Needless to say, this was a well-conducted, randomized phase III double-blind, placebo-controlled study of regorafenib; 160 mg orally daily on a 3 weeks on, 1 week off regimen versus a placebo on the same regimen. And this was a positive study for overall survival, improving overall survival by about 3 months. We saw an improvement from about 8 months to just under 11 months, a hazard ratio of 0.63, which is a 37% decrease in the risk of death. A lot of this was managed similar to sorafenib, with prolonging stabilized disease. But interesting enough, the response rate was higher with this drug. Clearly, this is a different drug than sorafenib. And what is progression on sorafenib? That is something we’ve wrestled with for a while for a drug, as Katie pointed out, that has no response rate really. When do we say patients are progressing? And in this study, we said RECIST progression, so more than a 20% increase and, at that point, randomizing them to the 2 control arms. We saw that there was a real response rate, by RECIST, of 10% with regorafenib. So, taken together, its mechanism of action, which is differentiated from sorafenib and the response rate, I think we can confidently say that this is establishing, potentially, a new standard of care in second-line once the drug receives regulatory approval.
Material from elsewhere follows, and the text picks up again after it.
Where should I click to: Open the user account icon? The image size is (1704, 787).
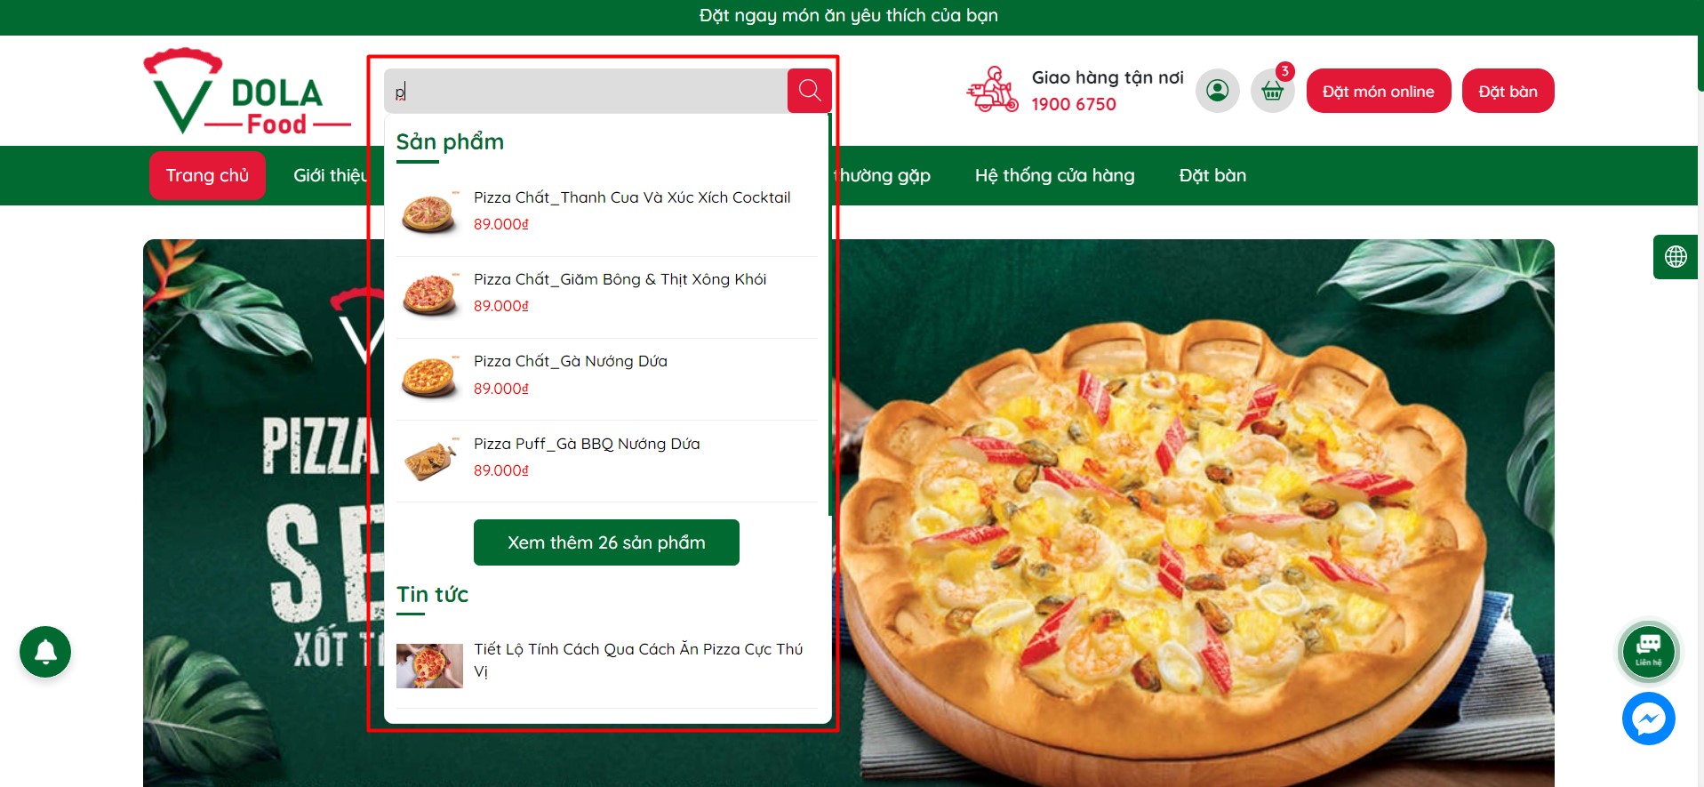click(1217, 91)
Ghassan K. Abou-Alfa, MD: Fascinating story. If anything, I would say that we’re all doctors, we’re not really early adopters; sometimes we question things. But it was really an interesting paper from Dr. Bruix in The Lancet, and it’s fascinating because one of the questions that was raised, how long patients who have been on sorafenib, could you be like just kind of passing from sorafenib to regorafenib? Believe it or not, actually patients were on sorafenib for at least 7 months before they progressed and moved to regorafenib. The second question was maybe these are highly selected patients with really great outcomes, and maybe there was a long delay between the stop of the sorafenib and start of regorafenib. This was only 28 days. This is a real story. It was not a really appropriately designed analysis, but nonetheless is bringing quite an intriguing point that the sorafenib followed by the regorafenib together will clump something close to 24-month median survival. It’s a quite fascinating story, which obviously we’re trying to understand from the biologic standpoint. What is really the set up over here that led to the improvement in outcome? Is it really just different biology? Is it the prepping in the field? Is the sequence important? These are all questions that we are all looking into and raising.